EXERCISE REQUIREMENTS. Print the data below exactly, but only the lines from the one containing "Where should I click to: Click the Newest" down to the one containing "Given: Toggle the bookmark on this tweet", inclusive.

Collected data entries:
- Opening Delimiter -
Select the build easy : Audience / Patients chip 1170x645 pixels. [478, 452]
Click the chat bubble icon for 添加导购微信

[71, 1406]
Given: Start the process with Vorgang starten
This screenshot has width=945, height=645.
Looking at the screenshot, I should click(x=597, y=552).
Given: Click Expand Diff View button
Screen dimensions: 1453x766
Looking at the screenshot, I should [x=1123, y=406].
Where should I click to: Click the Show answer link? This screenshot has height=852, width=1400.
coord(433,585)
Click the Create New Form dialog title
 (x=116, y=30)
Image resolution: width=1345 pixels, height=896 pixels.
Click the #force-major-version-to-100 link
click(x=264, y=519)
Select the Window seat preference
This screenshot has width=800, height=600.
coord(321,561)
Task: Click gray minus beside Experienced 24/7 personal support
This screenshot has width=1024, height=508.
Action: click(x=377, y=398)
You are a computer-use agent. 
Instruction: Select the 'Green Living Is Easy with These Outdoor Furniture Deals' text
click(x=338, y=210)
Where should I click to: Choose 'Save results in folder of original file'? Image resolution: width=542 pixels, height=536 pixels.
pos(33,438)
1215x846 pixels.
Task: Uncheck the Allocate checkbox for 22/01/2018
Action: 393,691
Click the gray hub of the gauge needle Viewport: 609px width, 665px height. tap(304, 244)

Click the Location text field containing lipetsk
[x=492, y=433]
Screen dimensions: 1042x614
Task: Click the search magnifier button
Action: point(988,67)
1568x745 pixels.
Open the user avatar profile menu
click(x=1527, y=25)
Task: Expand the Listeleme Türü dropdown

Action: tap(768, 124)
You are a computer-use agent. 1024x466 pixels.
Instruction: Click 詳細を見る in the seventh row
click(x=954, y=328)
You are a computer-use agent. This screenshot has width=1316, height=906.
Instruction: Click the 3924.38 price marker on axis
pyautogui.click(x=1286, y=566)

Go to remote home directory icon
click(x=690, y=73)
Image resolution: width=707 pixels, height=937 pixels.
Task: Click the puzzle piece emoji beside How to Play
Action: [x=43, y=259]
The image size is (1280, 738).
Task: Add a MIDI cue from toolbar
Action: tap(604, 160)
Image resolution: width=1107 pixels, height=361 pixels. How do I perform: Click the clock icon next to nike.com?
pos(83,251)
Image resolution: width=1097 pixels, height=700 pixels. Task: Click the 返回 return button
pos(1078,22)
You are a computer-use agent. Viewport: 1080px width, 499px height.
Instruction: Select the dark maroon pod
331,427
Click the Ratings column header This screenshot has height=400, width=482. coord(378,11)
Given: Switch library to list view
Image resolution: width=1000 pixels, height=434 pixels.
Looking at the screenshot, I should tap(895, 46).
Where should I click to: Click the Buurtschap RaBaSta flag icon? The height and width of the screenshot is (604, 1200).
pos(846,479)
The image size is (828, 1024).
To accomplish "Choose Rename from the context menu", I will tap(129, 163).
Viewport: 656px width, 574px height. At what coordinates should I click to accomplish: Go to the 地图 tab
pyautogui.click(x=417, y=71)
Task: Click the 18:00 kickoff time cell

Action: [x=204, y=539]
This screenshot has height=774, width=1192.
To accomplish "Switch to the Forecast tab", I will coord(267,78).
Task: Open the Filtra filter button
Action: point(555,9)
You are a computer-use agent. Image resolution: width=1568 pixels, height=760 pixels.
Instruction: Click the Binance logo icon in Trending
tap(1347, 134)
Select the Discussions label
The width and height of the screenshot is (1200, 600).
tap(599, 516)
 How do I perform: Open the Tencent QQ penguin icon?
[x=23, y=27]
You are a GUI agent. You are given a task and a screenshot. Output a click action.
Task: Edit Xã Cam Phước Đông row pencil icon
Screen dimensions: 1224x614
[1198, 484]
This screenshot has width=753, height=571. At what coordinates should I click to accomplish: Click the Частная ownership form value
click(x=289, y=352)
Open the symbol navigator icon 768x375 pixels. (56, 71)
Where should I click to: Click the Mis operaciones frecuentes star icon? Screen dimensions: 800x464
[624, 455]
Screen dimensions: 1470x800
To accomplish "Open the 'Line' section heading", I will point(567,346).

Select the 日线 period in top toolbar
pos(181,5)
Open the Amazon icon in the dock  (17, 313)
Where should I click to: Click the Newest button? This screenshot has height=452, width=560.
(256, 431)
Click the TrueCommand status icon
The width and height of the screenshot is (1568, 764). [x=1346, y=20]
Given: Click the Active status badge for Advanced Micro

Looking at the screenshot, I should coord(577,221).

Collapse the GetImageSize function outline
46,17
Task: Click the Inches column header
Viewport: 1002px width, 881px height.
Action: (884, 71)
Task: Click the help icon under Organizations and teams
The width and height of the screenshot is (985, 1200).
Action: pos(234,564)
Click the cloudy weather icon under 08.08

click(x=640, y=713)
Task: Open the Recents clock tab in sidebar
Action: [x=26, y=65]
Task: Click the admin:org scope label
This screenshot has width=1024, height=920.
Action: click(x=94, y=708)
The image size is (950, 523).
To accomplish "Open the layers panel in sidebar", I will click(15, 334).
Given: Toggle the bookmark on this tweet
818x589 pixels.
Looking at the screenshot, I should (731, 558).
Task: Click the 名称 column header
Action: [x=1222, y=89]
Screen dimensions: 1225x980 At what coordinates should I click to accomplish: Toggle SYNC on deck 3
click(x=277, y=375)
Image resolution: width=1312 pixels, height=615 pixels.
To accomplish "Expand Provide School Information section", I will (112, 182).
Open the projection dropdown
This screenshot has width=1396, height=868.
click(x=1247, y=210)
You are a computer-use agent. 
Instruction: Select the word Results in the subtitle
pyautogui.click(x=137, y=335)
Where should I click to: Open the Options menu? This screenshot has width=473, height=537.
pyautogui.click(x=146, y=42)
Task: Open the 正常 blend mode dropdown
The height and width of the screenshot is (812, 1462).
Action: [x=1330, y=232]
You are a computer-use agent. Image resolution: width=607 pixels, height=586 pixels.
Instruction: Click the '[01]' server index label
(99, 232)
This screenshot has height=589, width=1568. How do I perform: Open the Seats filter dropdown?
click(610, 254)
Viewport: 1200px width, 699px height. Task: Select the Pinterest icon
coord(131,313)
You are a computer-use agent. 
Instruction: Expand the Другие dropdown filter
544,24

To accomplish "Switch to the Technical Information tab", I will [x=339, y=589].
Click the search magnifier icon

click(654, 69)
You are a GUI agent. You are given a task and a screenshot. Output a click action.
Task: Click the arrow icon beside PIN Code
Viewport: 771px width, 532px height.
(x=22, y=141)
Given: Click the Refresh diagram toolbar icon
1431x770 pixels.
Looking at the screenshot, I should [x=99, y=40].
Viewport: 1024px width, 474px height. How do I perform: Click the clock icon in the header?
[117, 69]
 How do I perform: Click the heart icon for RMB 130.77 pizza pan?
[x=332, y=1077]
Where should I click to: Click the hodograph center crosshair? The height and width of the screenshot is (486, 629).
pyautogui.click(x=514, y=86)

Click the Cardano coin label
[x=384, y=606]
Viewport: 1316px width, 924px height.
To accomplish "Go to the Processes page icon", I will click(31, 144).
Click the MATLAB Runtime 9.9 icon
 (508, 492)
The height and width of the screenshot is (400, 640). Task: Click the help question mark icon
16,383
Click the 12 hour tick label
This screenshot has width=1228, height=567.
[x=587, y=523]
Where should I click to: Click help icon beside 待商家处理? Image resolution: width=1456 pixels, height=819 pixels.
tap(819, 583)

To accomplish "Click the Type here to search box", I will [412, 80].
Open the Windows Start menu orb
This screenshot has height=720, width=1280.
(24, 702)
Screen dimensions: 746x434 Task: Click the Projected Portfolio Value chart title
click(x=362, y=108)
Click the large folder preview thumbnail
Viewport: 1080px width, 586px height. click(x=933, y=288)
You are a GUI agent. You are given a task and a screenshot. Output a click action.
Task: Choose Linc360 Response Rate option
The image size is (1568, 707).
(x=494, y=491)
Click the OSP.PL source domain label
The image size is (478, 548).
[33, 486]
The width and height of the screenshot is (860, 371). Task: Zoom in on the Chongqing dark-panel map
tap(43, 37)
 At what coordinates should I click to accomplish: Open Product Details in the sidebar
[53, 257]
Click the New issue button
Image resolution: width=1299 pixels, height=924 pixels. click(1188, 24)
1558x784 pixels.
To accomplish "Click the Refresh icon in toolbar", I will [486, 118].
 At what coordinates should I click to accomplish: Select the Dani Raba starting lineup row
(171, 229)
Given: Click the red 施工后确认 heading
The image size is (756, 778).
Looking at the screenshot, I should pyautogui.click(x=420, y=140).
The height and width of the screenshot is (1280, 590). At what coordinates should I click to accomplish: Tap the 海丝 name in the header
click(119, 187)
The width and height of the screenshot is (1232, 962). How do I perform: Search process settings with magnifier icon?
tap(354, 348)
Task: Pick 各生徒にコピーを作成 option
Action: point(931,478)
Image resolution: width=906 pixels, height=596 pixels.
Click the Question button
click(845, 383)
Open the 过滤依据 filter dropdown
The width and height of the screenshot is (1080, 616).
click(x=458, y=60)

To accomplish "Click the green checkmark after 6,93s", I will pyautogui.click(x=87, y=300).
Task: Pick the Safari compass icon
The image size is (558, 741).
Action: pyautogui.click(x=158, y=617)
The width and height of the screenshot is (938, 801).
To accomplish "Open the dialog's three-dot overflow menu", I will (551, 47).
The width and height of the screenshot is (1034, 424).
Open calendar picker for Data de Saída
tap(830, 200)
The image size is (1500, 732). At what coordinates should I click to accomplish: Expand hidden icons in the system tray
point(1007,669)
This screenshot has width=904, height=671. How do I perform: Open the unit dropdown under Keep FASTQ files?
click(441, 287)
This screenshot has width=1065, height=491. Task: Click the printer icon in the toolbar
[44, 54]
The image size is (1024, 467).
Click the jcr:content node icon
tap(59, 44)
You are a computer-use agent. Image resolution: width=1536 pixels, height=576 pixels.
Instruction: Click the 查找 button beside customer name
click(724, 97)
- Closing Delimiter -
TASK SOLUTION.
Where should I click to: Click the Newest button? This screenshot has height=452, width=560.
(256, 431)
Click the TrueCommand status icon
The width and height of the screenshot is (1568, 764). [x=1346, y=20]
Given: Click the Active status badge for Advanced Micro

Looking at the screenshot, I should coord(577,221).

Collapse the GetImageSize function outline
46,17
Task: Click the Inches column header
Viewport: 1002px width, 881px height.
Action: (884, 71)
Task: Click the help icon under Organizations and teams
The width and height of the screenshot is (985, 1200).
Action: pos(234,564)
Click the cloudy weather icon under 08.08

click(x=640, y=713)
Task: Open the Recents clock tab in sidebar
Action: [x=26, y=65]
Task: Click the admin:org scope label
This screenshot has width=1024, height=920.
Action: click(x=94, y=708)
The image size is (950, 523).
To accomplish "Open the layers panel in sidebar", I will click(15, 334).
Given: Toggle the bookmark on this tweet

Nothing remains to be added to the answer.